UTS was such a special place academically as well. What other seminary in the world would have only 1 professor from their own denomination (Dr. Young Oon Kim). Our professors were from the Dutch Reformed, Methodist, Presbyterian, Lutheran and Greek Orthodox denominations. Our philosophy professor went to seminary with Pope John Paul, and our Jewish scholar was an orthodox Romanian rabbi who used to get to know by taking us out for cheesecake every week.
We also had a Korean professor who taught us Oriental Philosophy and a psychologist who taught us many aspects of psychology. Interestingly, since I already had a Master's Degree in Psychology, I thought that I would probably write my thesis on some aspect of religion and psychology. However, by the time I was ready to write my thesis, I had been enveloped in my Jewish Heritage and wrote my thesis comparing Judaism, Christianity and Unificationism.
My Divinity Class of 15 students was very special to me as well. We became quite tight as we all shared one study room throughout the year. Each of us had very special experiences the summer before we graduated and we did many many things together.

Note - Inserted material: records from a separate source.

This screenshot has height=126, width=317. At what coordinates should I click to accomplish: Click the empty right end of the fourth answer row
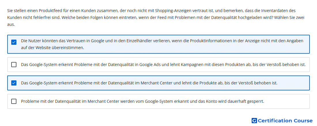[x=287, y=101]
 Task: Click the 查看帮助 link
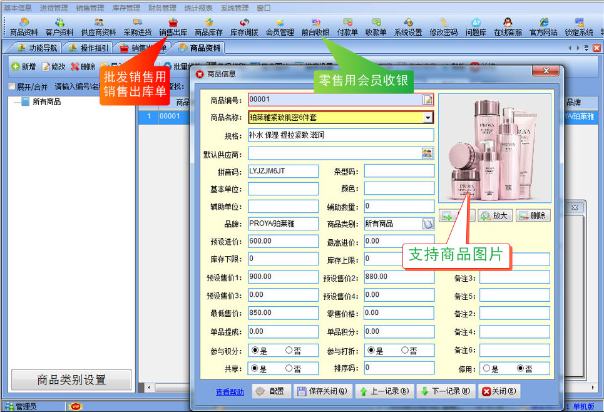click(x=230, y=392)
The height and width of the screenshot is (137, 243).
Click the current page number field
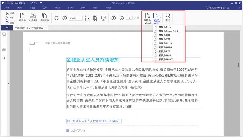pos(129,18)
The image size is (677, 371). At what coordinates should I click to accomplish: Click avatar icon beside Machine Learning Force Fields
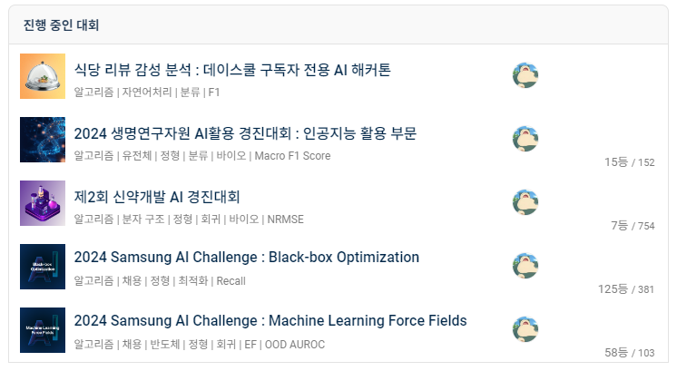pos(525,328)
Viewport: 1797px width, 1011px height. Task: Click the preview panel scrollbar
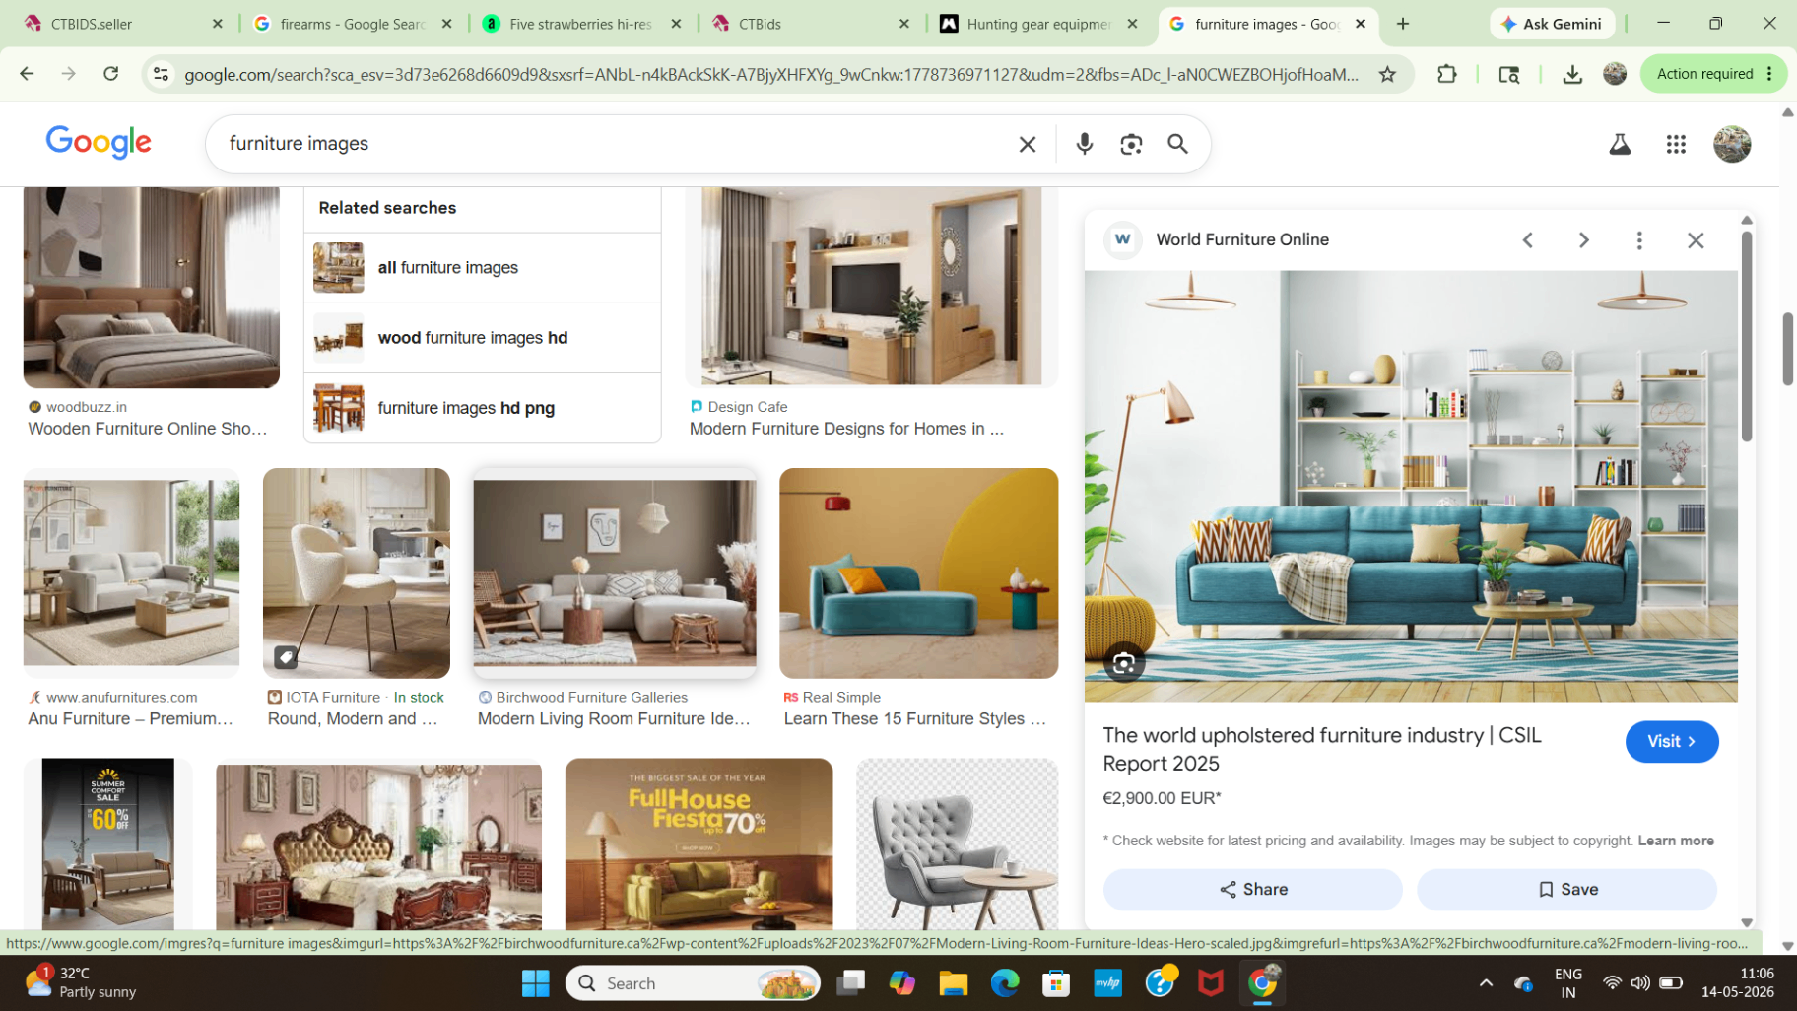1747,335
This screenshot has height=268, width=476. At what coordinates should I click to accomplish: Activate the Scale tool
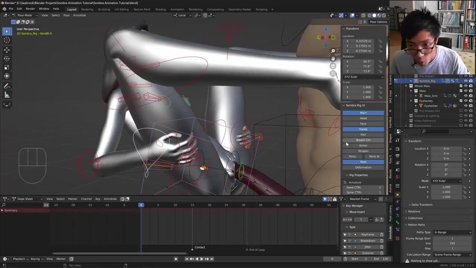pos(7,67)
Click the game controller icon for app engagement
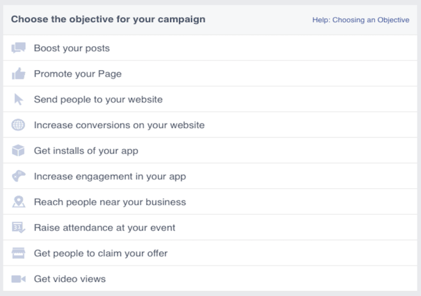The width and height of the screenshot is (421, 296). point(18,176)
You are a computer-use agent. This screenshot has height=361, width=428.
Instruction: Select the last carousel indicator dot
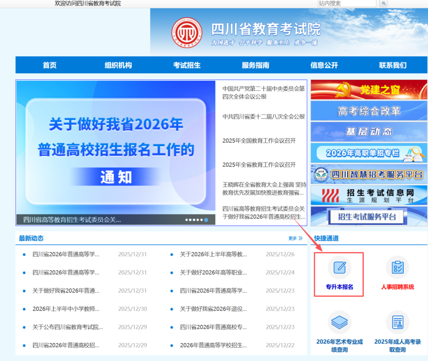click(x=206, y=220)
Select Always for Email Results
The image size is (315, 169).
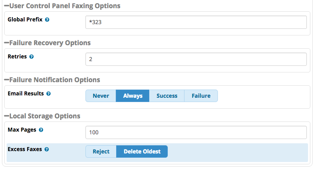tap(132, 96)
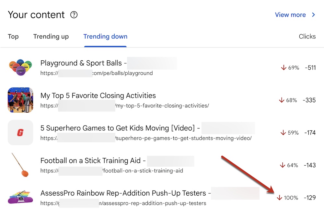The height and width of the screenshot is (215, 324).
Task: Open Football on a Stick Training Aid
Action: tap(90, 160)

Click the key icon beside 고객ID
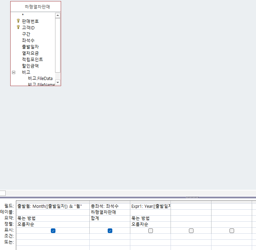18,27
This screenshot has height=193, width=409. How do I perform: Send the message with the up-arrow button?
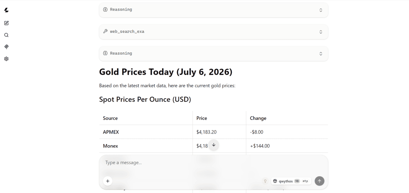[319, 181]
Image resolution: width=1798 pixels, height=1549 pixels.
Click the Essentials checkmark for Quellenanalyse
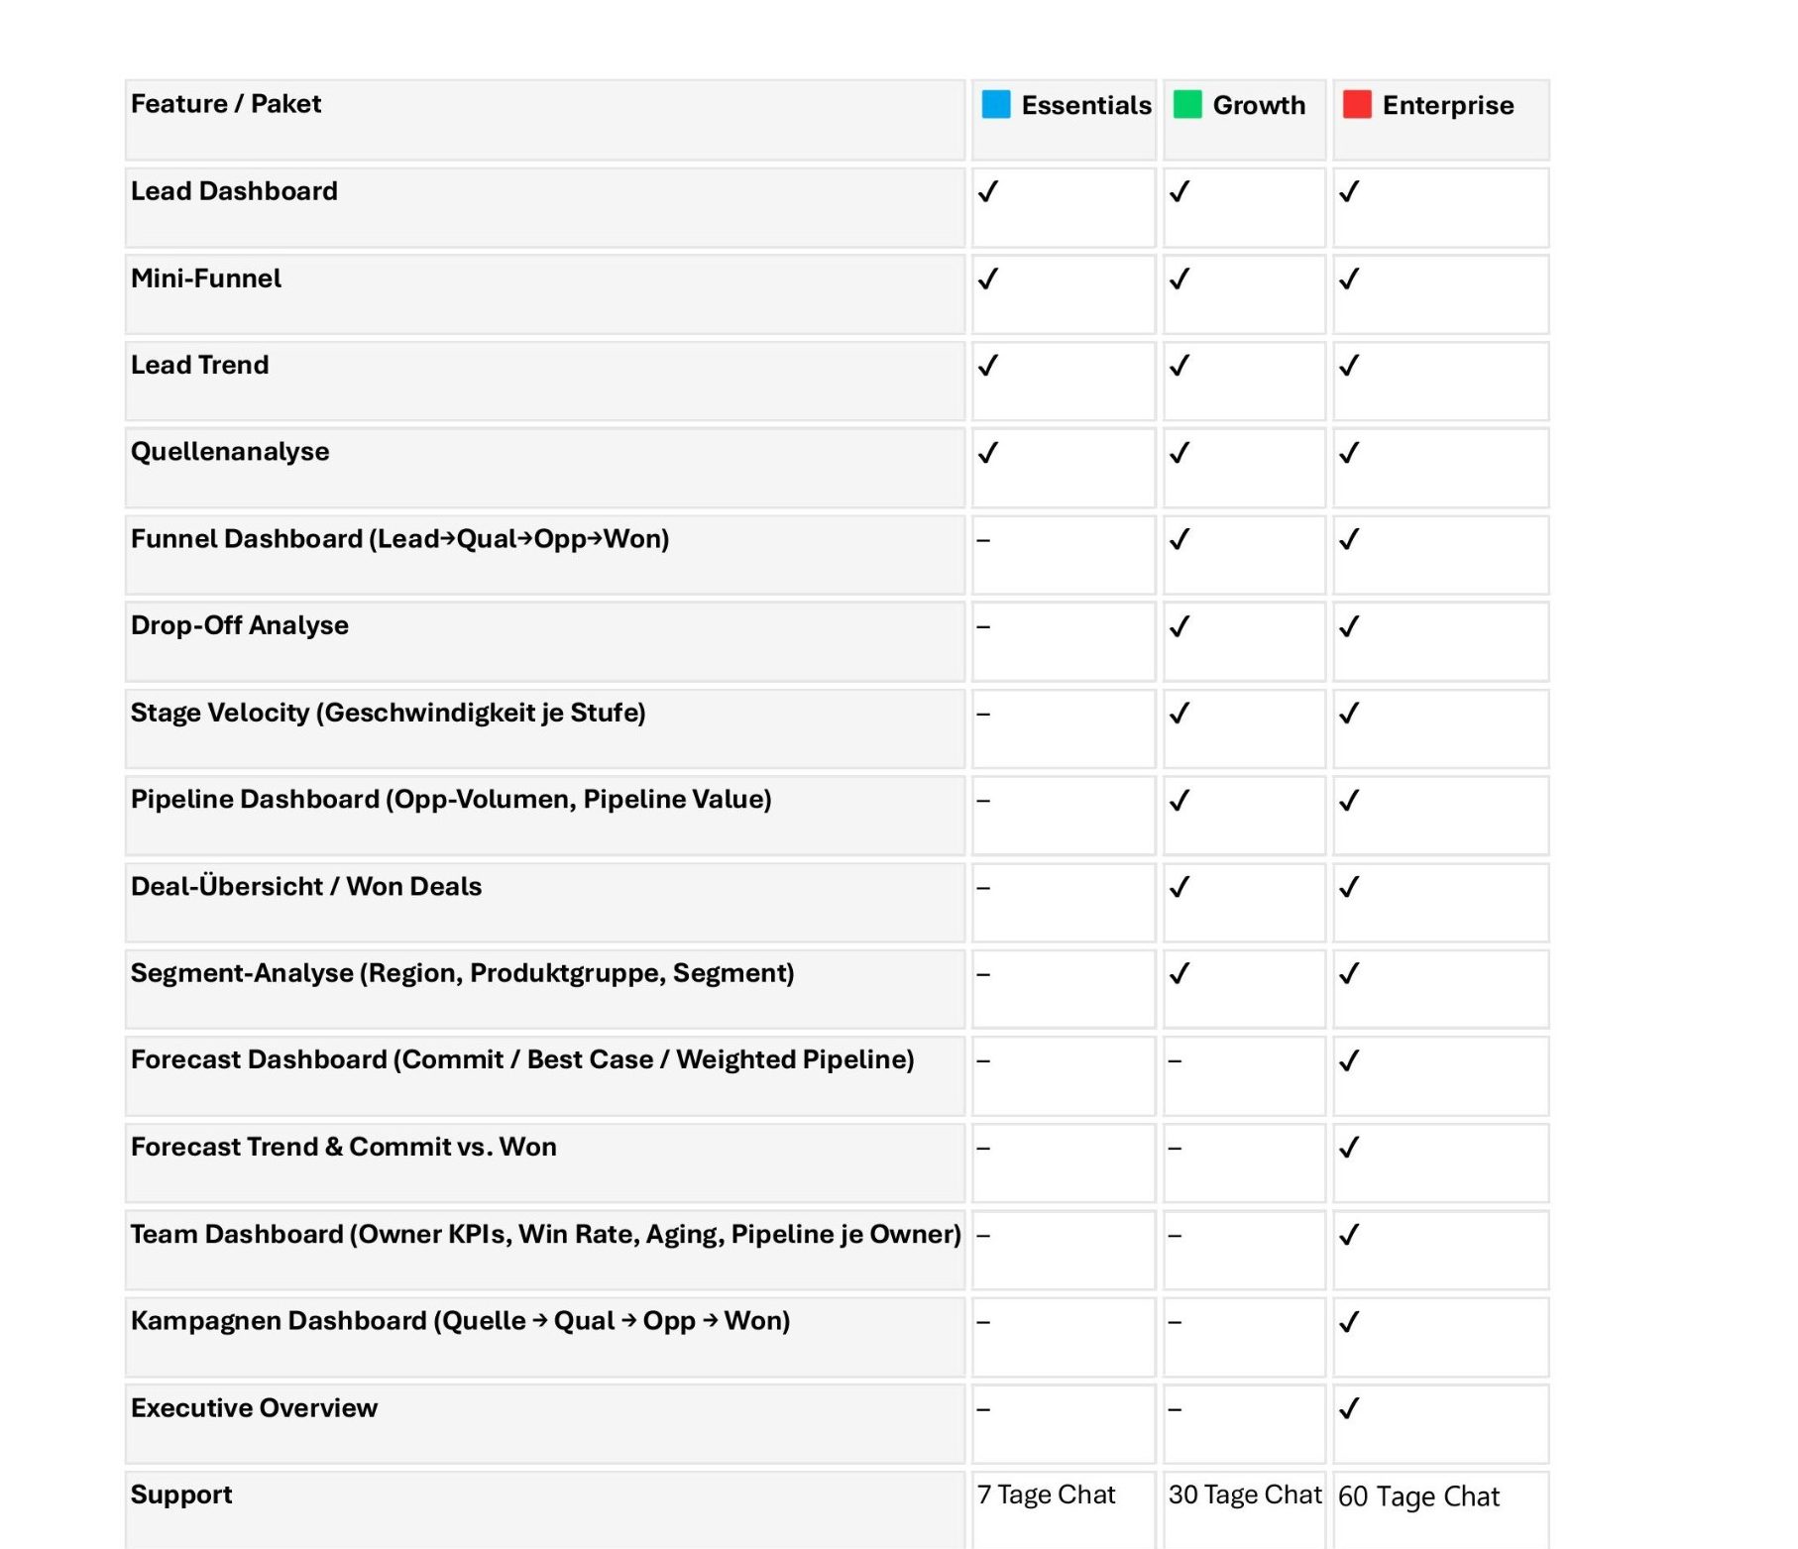tap(987, 453)

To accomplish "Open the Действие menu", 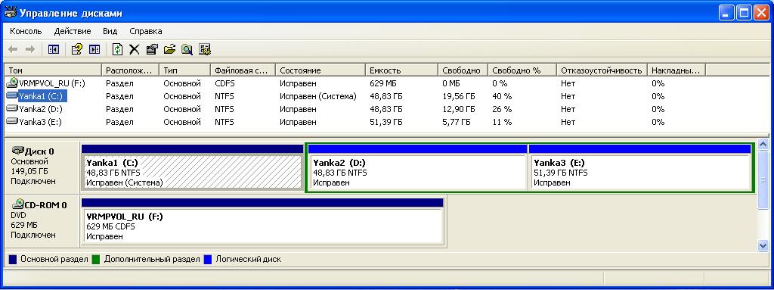I will pyautogui.click(x=73, y=31).
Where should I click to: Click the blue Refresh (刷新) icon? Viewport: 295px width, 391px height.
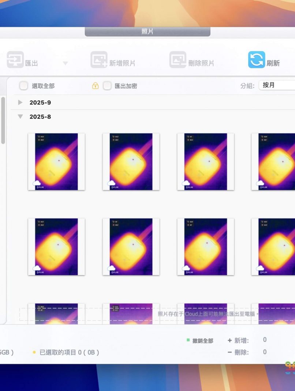pos(256,60)
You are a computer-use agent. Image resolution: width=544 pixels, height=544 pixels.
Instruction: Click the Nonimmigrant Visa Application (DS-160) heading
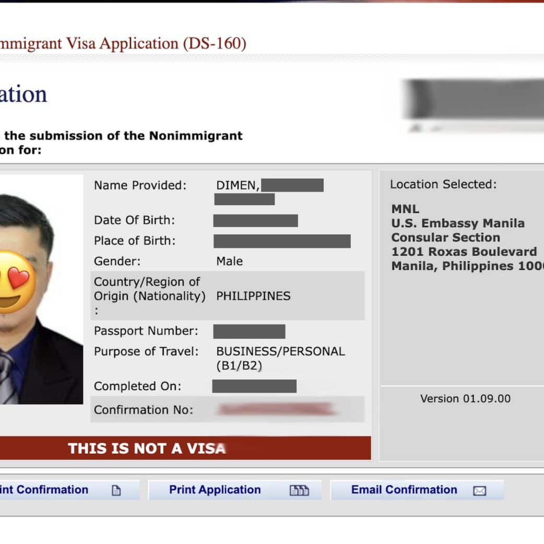(123, 43)
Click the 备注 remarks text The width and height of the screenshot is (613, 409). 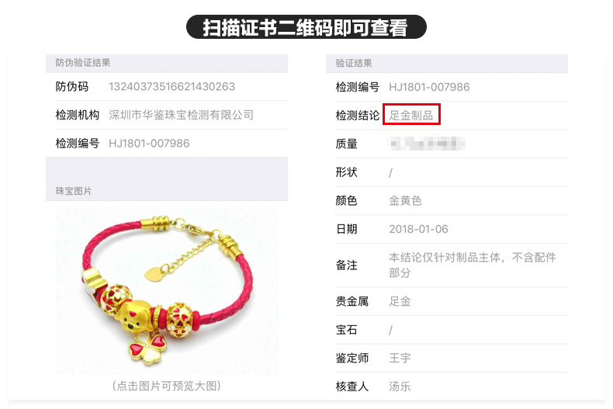[x=473, y=265]
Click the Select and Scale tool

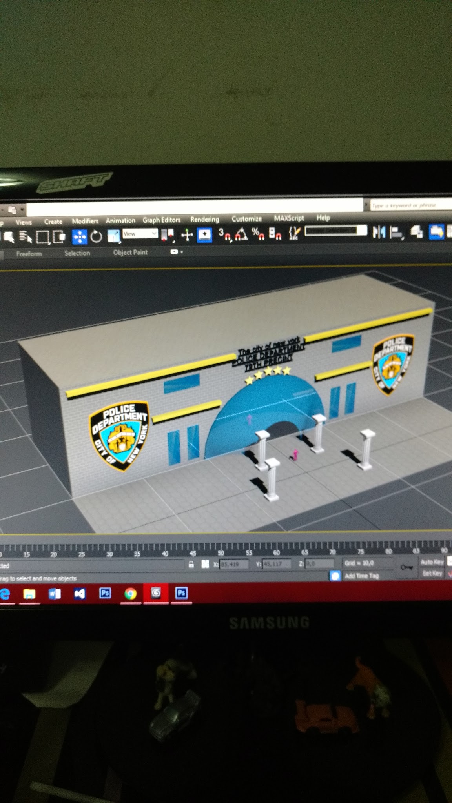click(113, 236)
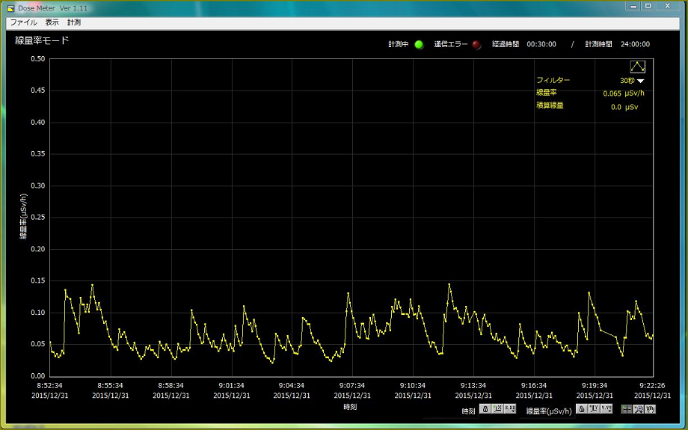Toggle the dose rate axis autoscale lock
The width and height of the screenshot is (688, 430).
581,408
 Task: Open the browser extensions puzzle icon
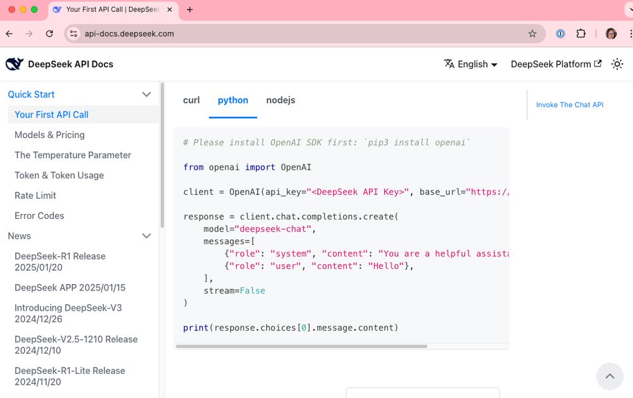tap(581, 34)
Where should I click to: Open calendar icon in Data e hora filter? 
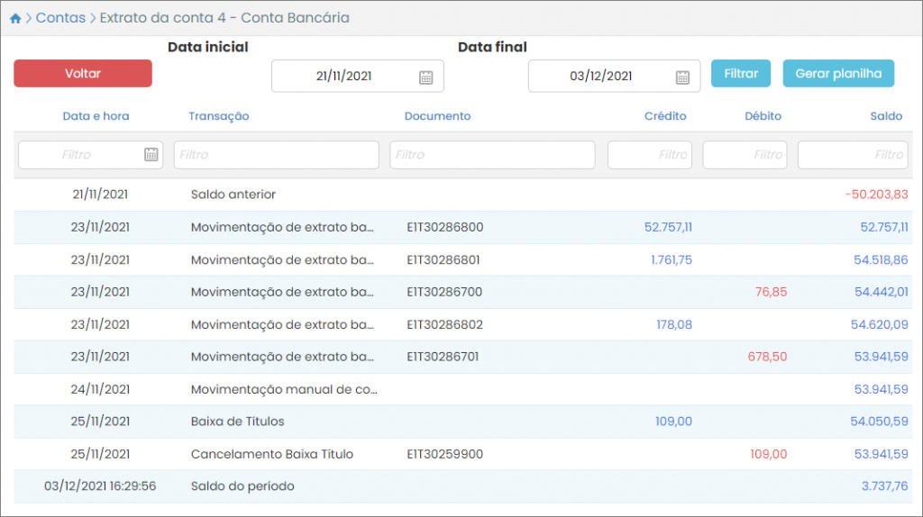tap(151, 155)
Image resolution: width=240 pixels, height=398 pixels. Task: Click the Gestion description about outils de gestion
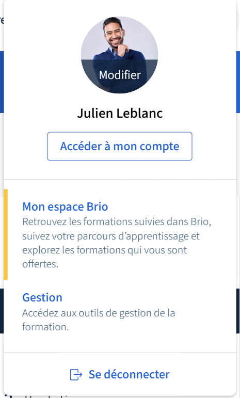[99, 320]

David Ryan and Marika Gustaffson went to Wyoming and worked with ministers and Native Americans, Clopha Deshotel traveled across America doing videography and half of the class served as the staff for the religious Youth Tour traveling around the World. Today, Christl Brunkhorst is the Principal of our school in New Jersey, Kate Isham is living on an island in Puget Sound, Jack Rothstein, after making millions in the stock market is living in the Phillipines, and my wife and I are safe and sound in Chicago.